Text excerpt:
Within the five reels of AASF Loose Documents of 1650-1850 numerous records were found that were from other parishes. Those records have been incorporated into the following books of the corresponding dates:
Cochiti - A13;
Abiquiu: Vol I - A14, Vol II - A15

Santa Cruz: Vols I, II and II, and
Tomé: Vol. I
Taos: Vol. I

The Loose Documents of the Archives of the Archdiocese of Santa Fe are a treasure trove of miscellaneous information. There are a total of eight reels of Loose Documents (Reels #51-58), covering the period 1680-1900.

The New Mexico Genealogical Society has undertaken the task of transcribing and publishing information gleaned from the five earliest reels, #51-55, 1680-1850. The three remaining reels, covering the period 1850-1900, will be continued by the Hispanic Genealogical Research Center of NM.

Scattered throughout the five reels (AASF Reels 51 to 55) of filmed documents up to 1850 are books of patentes which includes official church notices and announcements, books of accounts, and sacramental records. Of those sacramental records (burials, baptisms, marriages including diligencias), an isolated scrap of a record may be found elsewhere. At least one is a whole or most of a book, i.e., pages bound together as in the early Abiquiu baptisms. Most are individual pages or series of pages or scraps. Some of the records were written on blank spaces of letters received by priests from superiors or other priests.

From notes by Evelyn Lujan Baca. This paragraph discusses the Cochiti and Abiquiu books, but the information also applies to the Tomé and Santa Cruz volumes of work.

. . . Mining the loose documents to record any of the baptisms from Abiquiu proved to be a treasure hunt. Fray Angelico Chavez in his Archives of the Archdiocese of Santa Fe 1789-1900 (Academy of American Franciscan History, Washington DC, 1957), had identified papers and marked and described the books in which sacramental records are to be found. He also identified the Loose Documents. If the place name wasn't available or easily seen he labeled it as being from the same place as the documents next to it. With a monumental work such as his, there were bound to be some errors.

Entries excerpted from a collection
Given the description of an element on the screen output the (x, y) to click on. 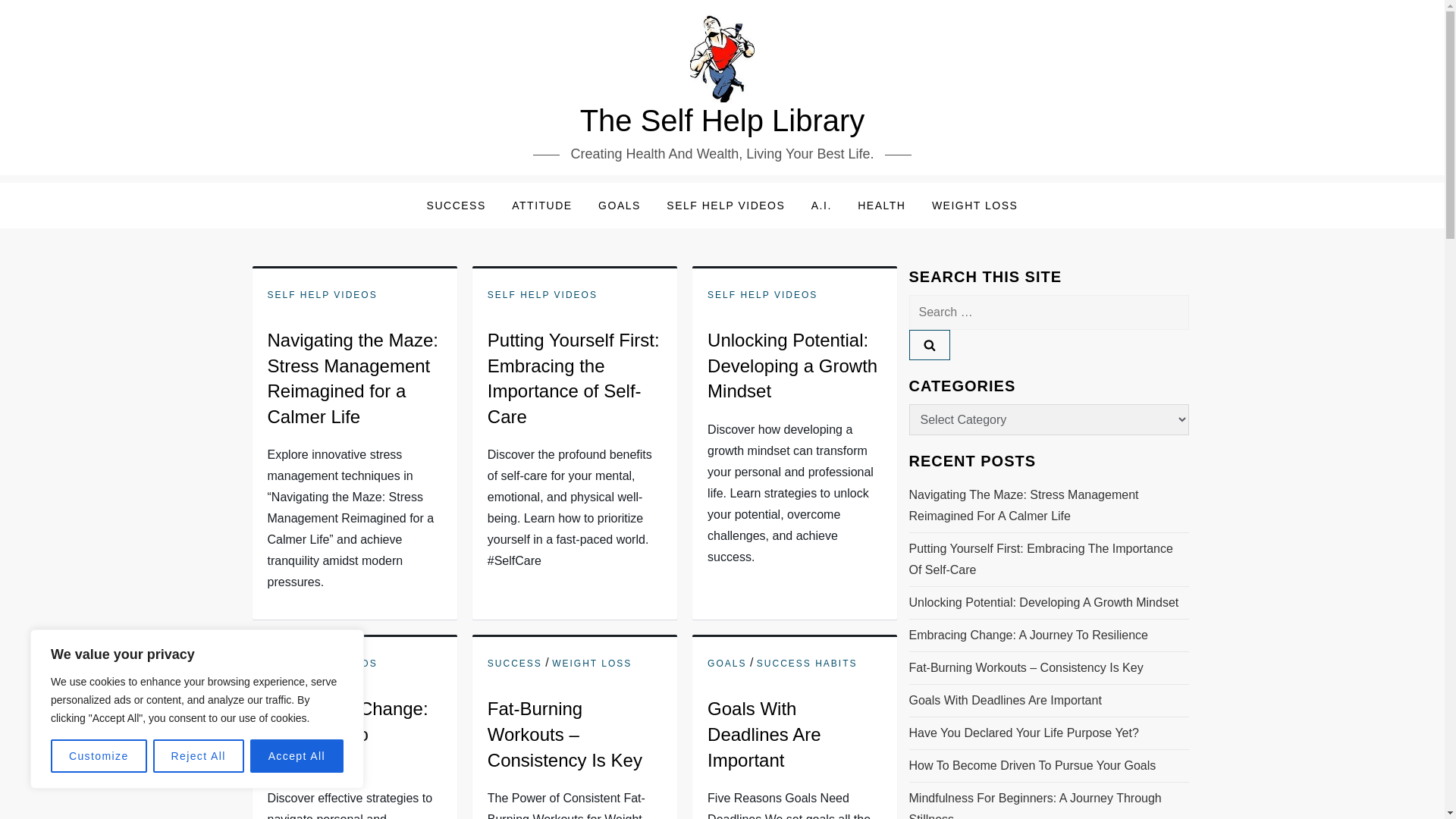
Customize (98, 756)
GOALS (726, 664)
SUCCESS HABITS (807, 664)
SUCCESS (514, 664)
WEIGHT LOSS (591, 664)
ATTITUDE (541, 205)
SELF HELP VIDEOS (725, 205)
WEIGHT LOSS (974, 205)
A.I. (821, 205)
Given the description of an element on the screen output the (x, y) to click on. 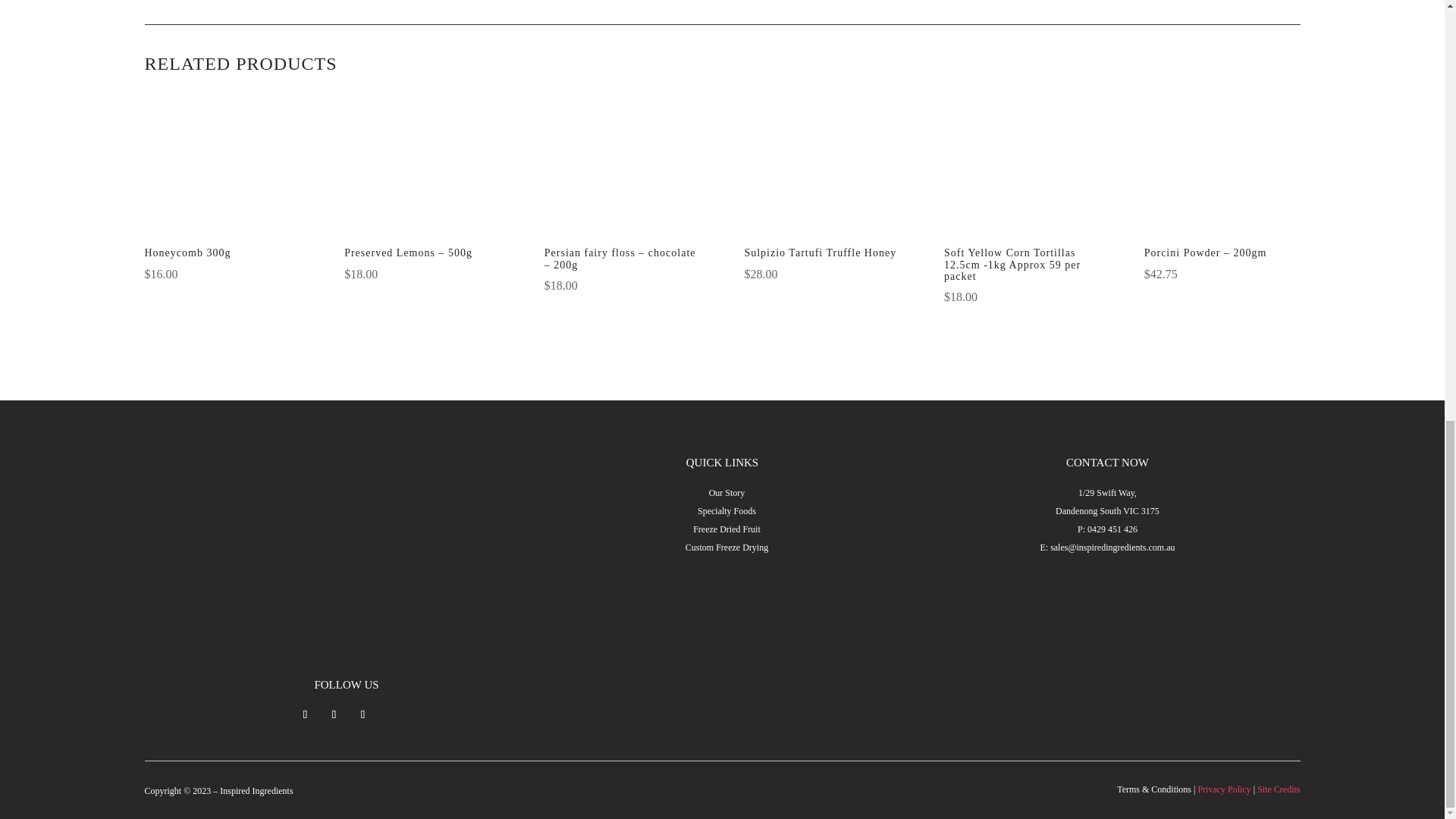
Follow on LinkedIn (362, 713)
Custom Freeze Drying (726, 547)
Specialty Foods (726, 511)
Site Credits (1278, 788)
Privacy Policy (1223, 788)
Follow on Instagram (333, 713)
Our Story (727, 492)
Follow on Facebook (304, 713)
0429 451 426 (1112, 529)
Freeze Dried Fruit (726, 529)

Tasks for this exercise:
[1] Please list every parish named in the passage on the Santa Fe archdiocese Loose Documents, above the entries, whose books took in records found among those documents.
[2] Carry the passage on the Santa Fe archdiocese Loose Documents forward, starting right after its final sentence.

Answer set:
[1] Cochiti, Abiquiu, Santa Cruz, Tomé, Taos

[2]
Having become familiar with the names of the places near Cochiti and Abiquiu at around the same time period, we were able to correct in our book the place names of some of the baptismal entries in the Loose Documents previously labeled as being in Cochiti when the entry belonged in Abiquiu, and vice versa.

But we could not leave well enough alone. We were concerned that the baptismal loose documents from that whole stretch of land around Abiquiu which were not already covered in books of Santa Cruz, etc, including anything we found in Loose Documents labeled Rio Arriba, El Rito, San Juan, Puente, Moqui, Tierra Azul, Cañones, Coyote, etc. would not be transcribed and published.

Therefore, included here are all of those baptisms found in the loose documents which had as place or church names mentioned above plus Sebilleta, Las Nutrias, Cienega, Casita, and many more.

There will be errors. Some of the entries are extremely difficult to read and decipher, but we have done the best we could.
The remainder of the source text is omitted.